WORK TASK – Print all of the records. Exclude the images.

DATASET RECORDS –

******

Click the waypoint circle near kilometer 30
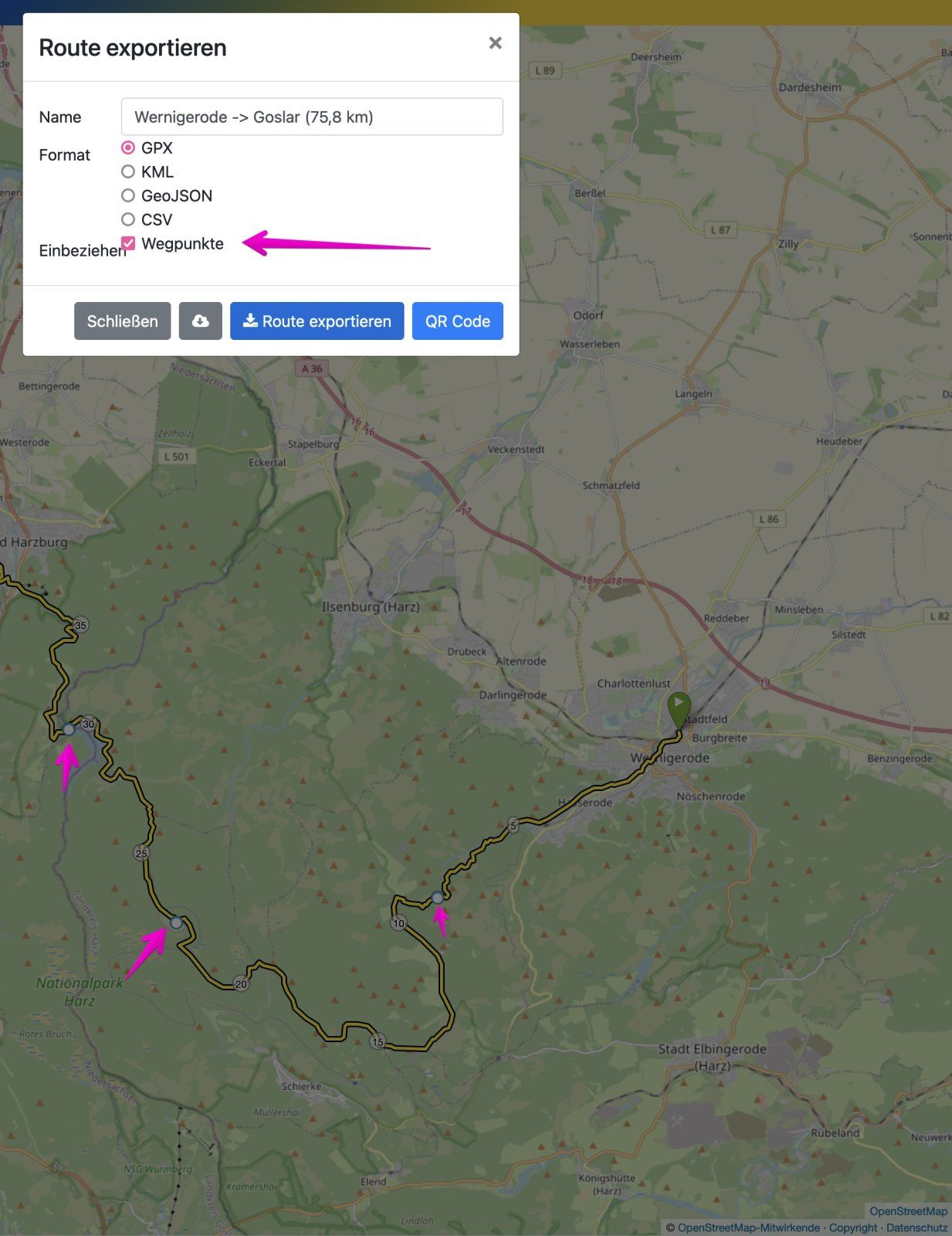This screenshot has width=952, height=1236. click(69, 729)
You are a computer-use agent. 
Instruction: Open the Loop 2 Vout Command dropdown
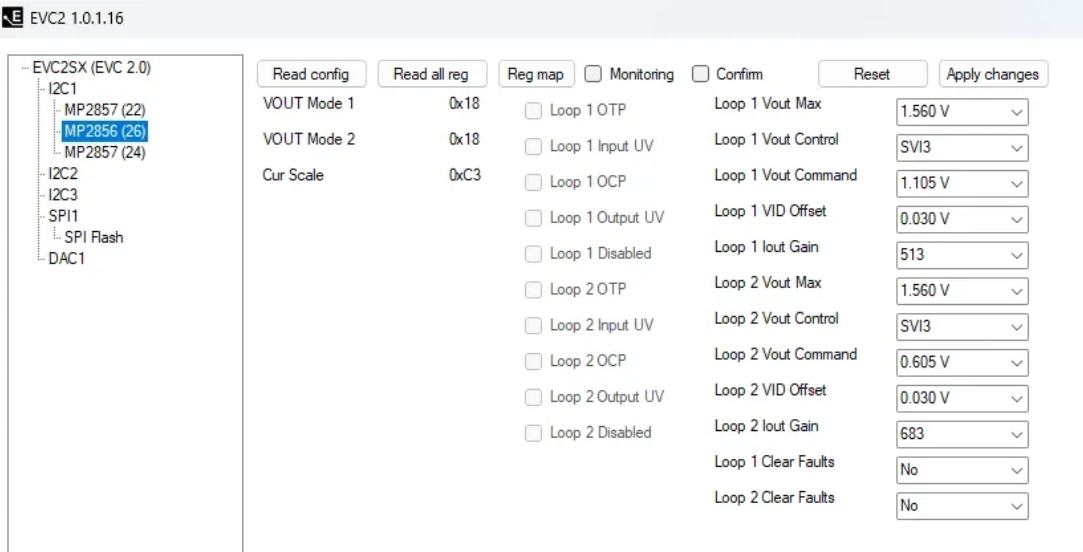point(962,363)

******

SOLUTION –
Click the waypoint circle near kilometer 30
This screenshot has width=952, height=1236. click(69, 729)
You are a computer-use agent. 
Instruction: Open the Loop 2 Vout Command dropdown
point(962,363)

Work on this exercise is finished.